Recuerdo cuando con gran humildad pedía perdón por los errores cometidos por la Iglesia. “Pero ¿cómo es esto posible?”, me preguntaba. ¡Qué valor me dio este gesto para no tener miedo a reconocer mis errores, para comprender que somos débiles y no debe admirarnos que caigamos! 

Recuerdo cada momento en el que sediento de unidad trabajó sin descanso por conseguirla, acogiendo a aquellos diferentes en sus creencias, amándolos, respetándolos. Y qué significado tan grande tiene esto para mí que soy parte de MATER UNITATIS, en donde la consigna es “¡AMAR HASTA HACER LA UNIDAD!” 

Recuerdo su última visita a México, en donde se le veía cansado, anciano y enfermo, aceptando con amor su sufrimiento, y al mismo tiempo lleno de vida y lucidez, fruto de una vida completamente entrelazada en su interior con Jesucristo. Recuerdo cuando al preguntarle si renunciaría respondió: “¿Acaso quiso Jesús bajar de la Cruz?” 

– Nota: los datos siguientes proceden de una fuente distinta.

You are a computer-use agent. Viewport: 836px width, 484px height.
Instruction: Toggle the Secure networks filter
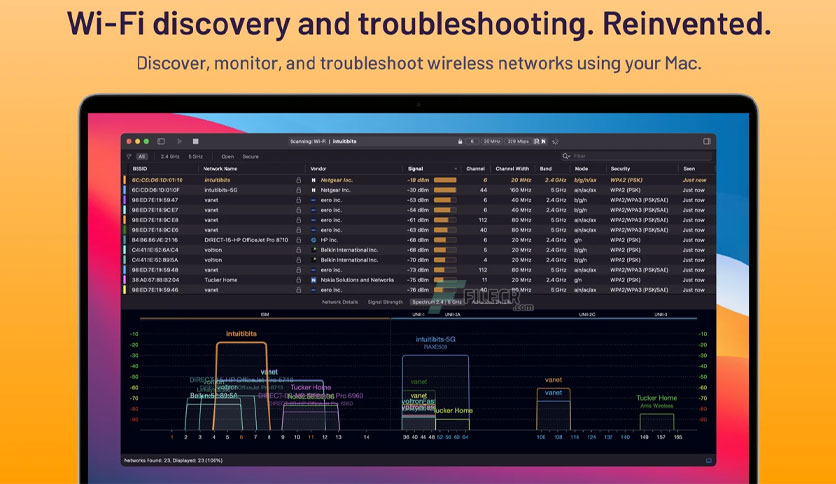click(251, 157)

Recuerdo su último testimonio, cuando atravesó el umbral de la muerte confiado y esperanzado en Dios. 

Tantos recuerdos que me hacen exclamar: ¡Gracias, Dios mío! Por este hombre que vivó su vida a imitación de tu Hijo. Que nos ha dado testimonio de lo que haces cuando la persona se entrega sin condiciones a tu divina voluntad. Juan Pablo el Grande, que es grande porque supo hacerse pequeño y ha sido para muchos ejemplo de cómo vivir la fe con valor y esperanza.